SET OF TASKS:
(1) In the biography of John Coffin Jones Sr., who preceded Jones as Speaker of the Massachusetts House of Representatives?
(2) Rewrite the stretch of the John Coffin Jones Sr. biography from "In 1814, Jones" through "Thomas Jones.", putting "chosen as" wherever "elected" occurs.
(3) Extend the John Coffin Jones Sr. biography, starting right after its final sentence.

------ GIVEN TEXT

John Coffin Jones Sr. (1749 – October 25, 1829) was a businessman who served as the Speaker of the Massachusetts House of Representatives from 1802 to 1803.

Early life
Jones was born in 1749. He was the son of Ichabod Jones (d. 1790).  John attended and graduated from Harvard College.

Career
In 1790, Jones wrote to Thomas Jefferson upon his return from France as the U.S. Minister regarding "whalefishery," which Jones considered it to "ever been the most important branch of business to this State, by furnishing its most valuable Staple export, creating a great consumption of the Produce of the Country; and thereby giving employment to a vast number of husbandmen and mechanics, whilst it proved a most extensive nursery of expert and hardy seamen." Jones was a businessman who became a member of the Massachusetts House of Representatives.  From 1802 to 1803, he served as the Speaker of the House succeeding Edward Robbins.  Jones was succeeded by Harrison Gray Otis, who later served as the Mayor of Boston and a U.S. Senator from Massachusetts.

In 1814, Jones was elected a member of the American Antiquarian Society.

Personal life
Jones was married three times. 	Among his wives were Mary Lee. Together, they were the parents of:

 Thomas Jones.

His second wife was Abigail C. Jones, and Jones' third wife was Elizabeth (née Champlin) (1770–1837) the sister of U.S. Senator from Rhode Island Christopher G. Champlin and grandson of Christopher Champlin, a merchant, ship owner and financier of Newport, Rhode Island. Together, they were the parents of:

 Margaret Champlin Jones (1792–1848), who married Benjamin Underhill Coles in 1817. After his death, she married Hon. Benjamin Gorham in 1829.

------------
------ MATERIAL SUPPLIED

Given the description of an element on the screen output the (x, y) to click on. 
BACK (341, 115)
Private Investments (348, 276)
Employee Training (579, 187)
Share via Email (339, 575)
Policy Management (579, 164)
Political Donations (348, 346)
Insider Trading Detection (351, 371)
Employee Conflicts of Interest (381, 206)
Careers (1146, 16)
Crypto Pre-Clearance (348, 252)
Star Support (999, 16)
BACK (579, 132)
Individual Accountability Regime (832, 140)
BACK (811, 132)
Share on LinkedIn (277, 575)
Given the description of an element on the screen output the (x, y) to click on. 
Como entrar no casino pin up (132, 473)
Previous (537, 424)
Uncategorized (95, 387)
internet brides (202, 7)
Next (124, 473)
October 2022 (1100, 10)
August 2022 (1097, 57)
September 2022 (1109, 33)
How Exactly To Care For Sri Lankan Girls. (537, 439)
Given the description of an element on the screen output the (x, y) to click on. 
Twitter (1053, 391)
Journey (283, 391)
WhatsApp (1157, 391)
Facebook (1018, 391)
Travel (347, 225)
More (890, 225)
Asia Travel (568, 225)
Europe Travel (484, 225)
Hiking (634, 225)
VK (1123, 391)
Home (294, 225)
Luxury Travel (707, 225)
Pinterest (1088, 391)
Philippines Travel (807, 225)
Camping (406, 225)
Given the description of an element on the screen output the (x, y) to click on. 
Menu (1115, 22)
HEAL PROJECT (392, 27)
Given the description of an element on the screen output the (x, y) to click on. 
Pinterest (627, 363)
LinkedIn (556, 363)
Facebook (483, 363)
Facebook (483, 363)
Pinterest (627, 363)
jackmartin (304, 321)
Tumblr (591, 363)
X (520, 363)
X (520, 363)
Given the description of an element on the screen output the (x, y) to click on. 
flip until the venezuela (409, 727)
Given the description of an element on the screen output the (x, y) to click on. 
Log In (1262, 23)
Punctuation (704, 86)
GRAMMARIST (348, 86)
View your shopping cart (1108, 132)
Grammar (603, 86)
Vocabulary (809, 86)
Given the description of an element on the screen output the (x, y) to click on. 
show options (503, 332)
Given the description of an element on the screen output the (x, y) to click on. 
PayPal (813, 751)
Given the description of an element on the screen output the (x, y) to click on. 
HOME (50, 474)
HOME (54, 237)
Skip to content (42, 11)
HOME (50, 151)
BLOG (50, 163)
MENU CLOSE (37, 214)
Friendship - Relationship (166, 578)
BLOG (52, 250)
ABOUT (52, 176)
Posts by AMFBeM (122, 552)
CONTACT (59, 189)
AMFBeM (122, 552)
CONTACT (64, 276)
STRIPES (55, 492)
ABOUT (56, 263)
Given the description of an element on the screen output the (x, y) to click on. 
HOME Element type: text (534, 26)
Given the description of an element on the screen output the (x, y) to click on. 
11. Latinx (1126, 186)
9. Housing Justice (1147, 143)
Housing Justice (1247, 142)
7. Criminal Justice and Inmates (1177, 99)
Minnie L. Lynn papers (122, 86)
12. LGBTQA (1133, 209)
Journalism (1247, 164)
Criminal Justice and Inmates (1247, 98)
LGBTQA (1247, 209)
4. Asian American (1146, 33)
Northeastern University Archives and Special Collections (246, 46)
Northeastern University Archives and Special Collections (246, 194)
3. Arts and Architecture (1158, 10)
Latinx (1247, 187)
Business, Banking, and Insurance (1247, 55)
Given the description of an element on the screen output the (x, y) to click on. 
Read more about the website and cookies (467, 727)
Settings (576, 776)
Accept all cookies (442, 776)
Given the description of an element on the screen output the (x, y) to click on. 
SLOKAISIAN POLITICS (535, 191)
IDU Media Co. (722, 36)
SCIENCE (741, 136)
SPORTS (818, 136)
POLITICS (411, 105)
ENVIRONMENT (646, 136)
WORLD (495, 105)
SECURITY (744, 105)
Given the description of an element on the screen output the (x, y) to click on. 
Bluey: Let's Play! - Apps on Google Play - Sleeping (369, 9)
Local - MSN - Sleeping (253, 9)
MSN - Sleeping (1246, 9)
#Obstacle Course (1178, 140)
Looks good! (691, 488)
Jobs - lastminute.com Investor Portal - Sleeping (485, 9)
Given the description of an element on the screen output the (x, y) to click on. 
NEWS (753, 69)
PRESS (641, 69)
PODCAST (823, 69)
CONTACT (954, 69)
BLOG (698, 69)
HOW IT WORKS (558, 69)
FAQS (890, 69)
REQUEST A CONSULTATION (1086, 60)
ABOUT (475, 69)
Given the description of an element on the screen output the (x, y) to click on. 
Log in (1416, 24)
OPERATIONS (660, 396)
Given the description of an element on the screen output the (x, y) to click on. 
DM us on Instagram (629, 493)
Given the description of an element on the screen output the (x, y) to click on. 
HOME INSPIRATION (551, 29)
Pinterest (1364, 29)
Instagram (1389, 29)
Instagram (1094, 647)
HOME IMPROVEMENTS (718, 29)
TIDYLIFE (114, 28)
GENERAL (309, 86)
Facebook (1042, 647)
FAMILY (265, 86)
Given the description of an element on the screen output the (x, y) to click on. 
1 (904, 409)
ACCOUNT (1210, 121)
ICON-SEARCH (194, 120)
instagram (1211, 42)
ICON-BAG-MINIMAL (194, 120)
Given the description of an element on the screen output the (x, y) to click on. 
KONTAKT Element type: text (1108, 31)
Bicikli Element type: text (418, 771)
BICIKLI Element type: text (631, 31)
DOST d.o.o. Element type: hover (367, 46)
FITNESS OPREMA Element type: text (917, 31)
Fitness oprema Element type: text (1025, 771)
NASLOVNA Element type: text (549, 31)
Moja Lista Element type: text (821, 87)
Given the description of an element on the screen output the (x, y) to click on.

------------

ANSWERS FOR THE EXERCISE:
(1) Edward Robbins

(2)
In 1814, Jones was chosen as a member of the American Antiquarian Society.

Personal life
Jones was married three times. 	Among his wives were Mary Lee. Together, they were the parents of:

 Thomas Jones.

(3)
 Martha Ellery Jones (b. 1794), who married Isaac Underill Coles, the brother of her elder sister's first husband, Benjamin Underhill Coles, in 1823.
 Mary Jones (1795–1837), who died unmarried.
 John Coffin Jones Jr. (1796–1861), who was the first United States Consular Agent to the Kingdom of Hawaii.
 Christopher Champlin Jones (b. 1798)
 Anna Powel Jones (b. 1803)

Jones died on October 25, 1829, in Boston, Massachusetts and was buried at King's Chapel Burying Ground in Boston.

Descendants
Through his daughter Martha, he was the grandfather of Mary Lee Coles (–1922), who married Harry Coster, who were both prominent in New York society during the Gilded Age.

References

External links

 John Coffin Jones papers at Baker Library Special Collections, Harvard Business School.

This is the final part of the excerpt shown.